Open Letter

May 15, 2013
Dr.Twerskoi, DDS, DDS PhD Economist (EBS) Ger.
925 S Niagara St., #480
Denver, 80224


Colorado State Board of Dental Examiners
1560 Broadway, Suite 1350
Denver, CO 80202

Re: Vladislav Twerskoi, DDS

Dear Members of the Board:
I have prepared this open letter to the Board and request it be included as part of my file at the
Board office.

Recently, on March 22, 2013, the dental Board issued a Letter of Admonition in Case No.
20125069 admonishing me for alleged violations of the Dental Practice Law of Colorado,
specifically C.R.S. 1235129(1)(k) prohibiting acts or omissions which fail to meet generally
accepted standards of dental practice.

The basis for this admonishment was care provided to a patient in 2007, and involved issues of treatment planning and implant placement that, by its own admission, the Board recognizes were previously addressed in the Stipulation and Final Agency Order on January 20, 2010.

Since the previous Stipulation, (which was installed under coercive threats by the Board concerning my license) I have fully complied with all terms and conditions. Both practice monitors, a general dentist and a oral surgeon, observed over 40 surgical and prosthetic procedures without finding any shortcomings, and I have successfully completed the Board ordered postgraduate professional education. The Stipulation terms were released on August 17, 2011.

Even though the Board stated in the Letter of Admonition it believes that the conditions required to be completed as part of that initial Stipulation also covers these issues, the existing Letter of Admonition was added to my public disciplinary file.

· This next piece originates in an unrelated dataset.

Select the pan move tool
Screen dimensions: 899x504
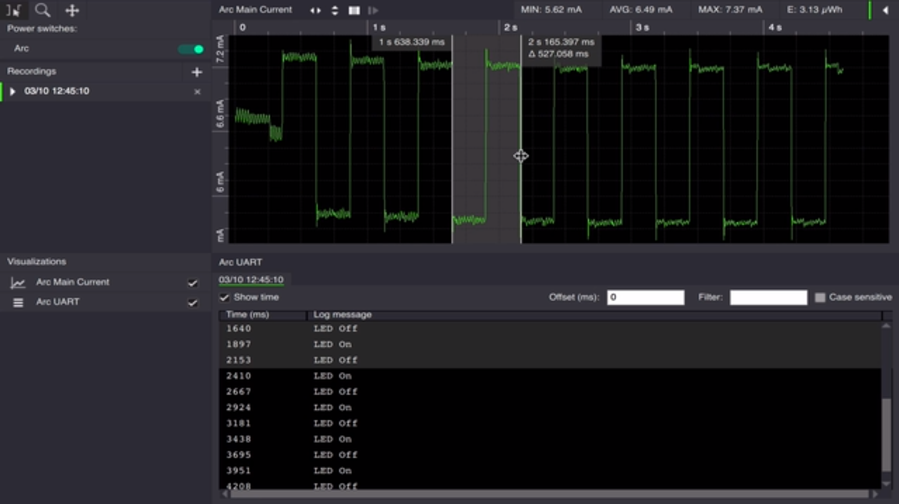pyautogui.click(x=72, y=10)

I question how this action by the Board advances what should be the purpose of the Department of Regulatory Agencies to be fair and balanced to both licensees and patients in pursuing its mission to promote public health and safety.

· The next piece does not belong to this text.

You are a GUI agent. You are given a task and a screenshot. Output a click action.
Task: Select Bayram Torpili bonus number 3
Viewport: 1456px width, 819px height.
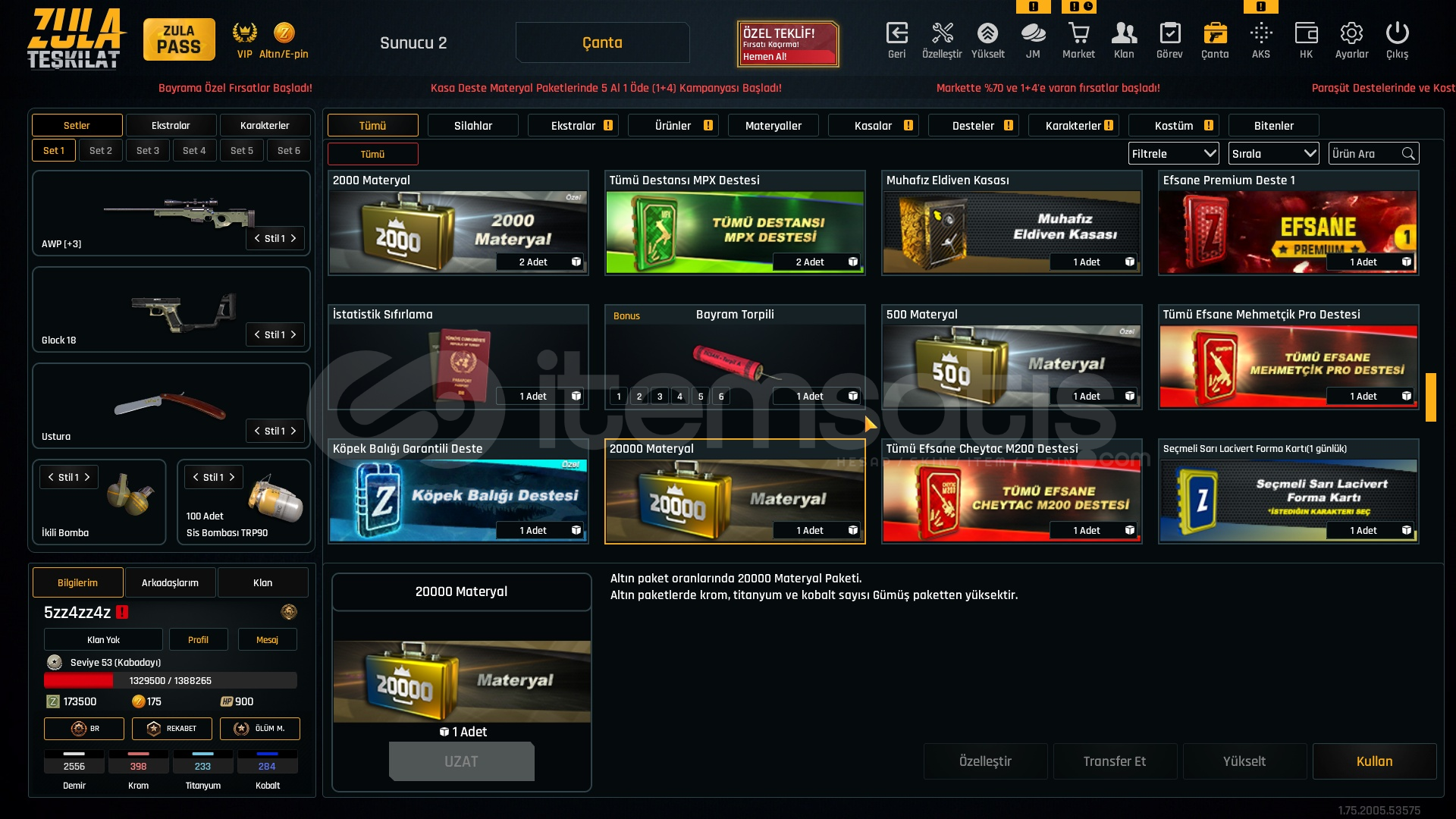tap(660, 396)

No legal Due Process available.

I fully understand that I could have objected to the Letter of Admonition and then defended my care in an evidentiary hearing. However, under the current process available, this case would have been prosecuted by state employed lawyers at the Office of the Attorney General, heard by a state employed Administrative Law Judge (ALJ), and ultimately the initial decision of the ALJ would still be subject to acceptance or rejection by the Board itself, regardless of the outcome.

This procedure is described in the enclosed document titled Information Regarding the Board’s Action provided by the Board with the recent Letter of Admonition. This procedure does not allow for due process, is unfairly weighted in favor of the Boardwhich gets to make the final decision on the discipline it desires regardless of the findings and recommendation of the ALJand is designed to discourage thoughtful, legitimate challenges to the Board’s authority to dictate what treatments and techniques are to be recognized as commonly accepted by licensed dentists in Colorado.

The success of dental treatment plans which include the placement of implants is dependent upon many variables, including the quantity, quality and location of alveolar bone, the number of implants acquired, the patient’s oral hygiene and health habits (brushing, flossing, smoking, etc.), periodontal health, and the patient’s compliance with important instructions by his or her dentist.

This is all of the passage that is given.